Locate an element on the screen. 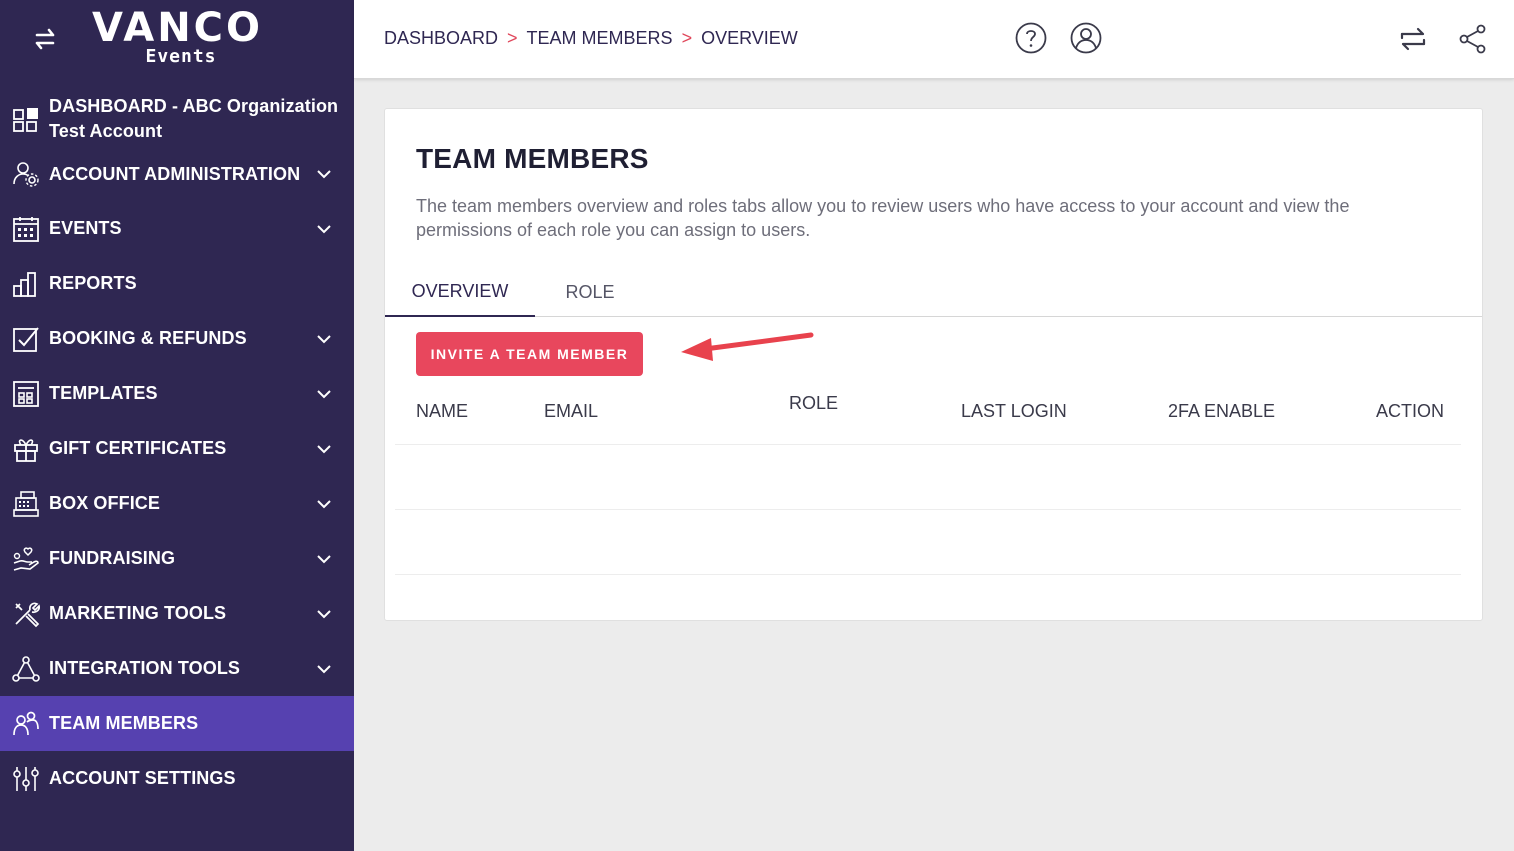 Image resolution: width=1514 pixels, height=851 pixels. breadcrumb-dashboard: DASHBOARD is located at coordinates (441, 38).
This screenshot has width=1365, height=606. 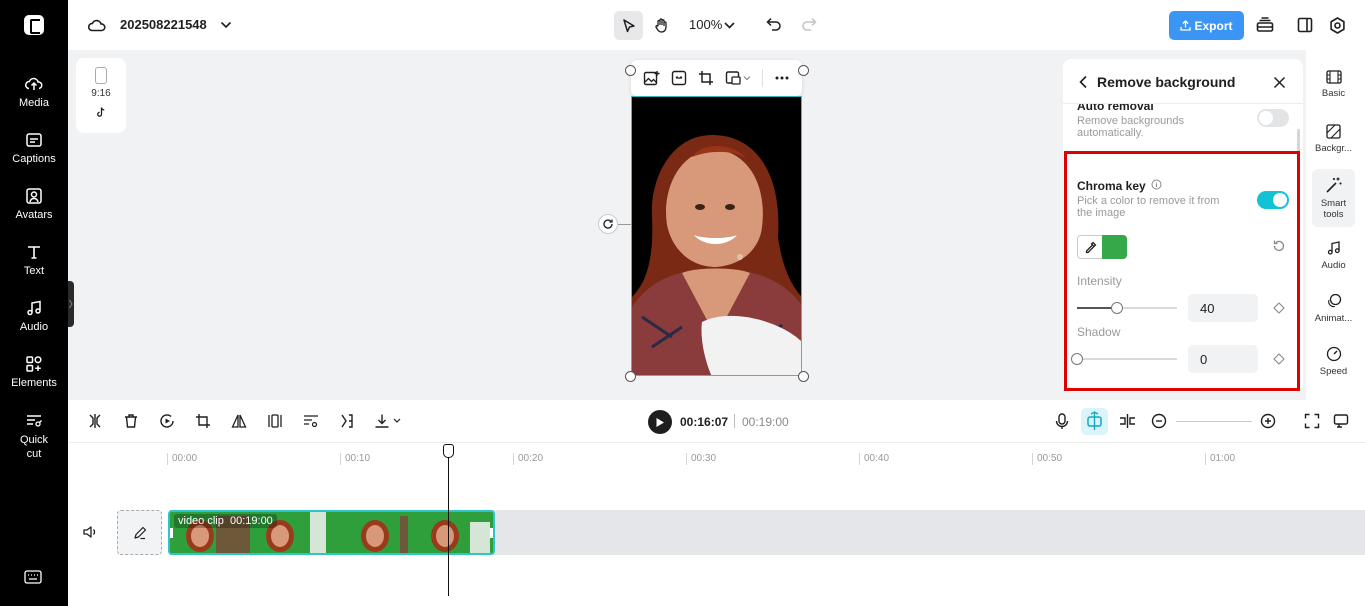 I want to click on fit-frame-icon, so click(x=679, y=78).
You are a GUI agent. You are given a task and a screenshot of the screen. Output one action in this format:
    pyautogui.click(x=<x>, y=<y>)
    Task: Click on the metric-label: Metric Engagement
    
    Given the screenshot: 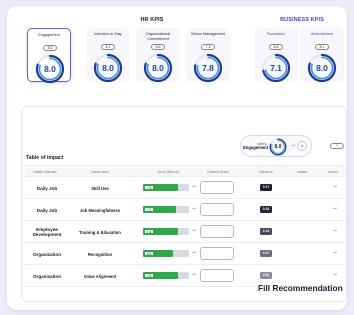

Exercise details: Repeat everything in the records above, from the line containing "You are a GUI" down to the end of the records, leaving the pictures out.

Expected answer:
You are a GUI agent. You are given a task and a screenshot of the screen. Output one action in this format:
    pyautogui.click(x=<x>, y=<y>)
    Task: Click on the metric-label: Metric Engagement
    
    Given the screenshot: 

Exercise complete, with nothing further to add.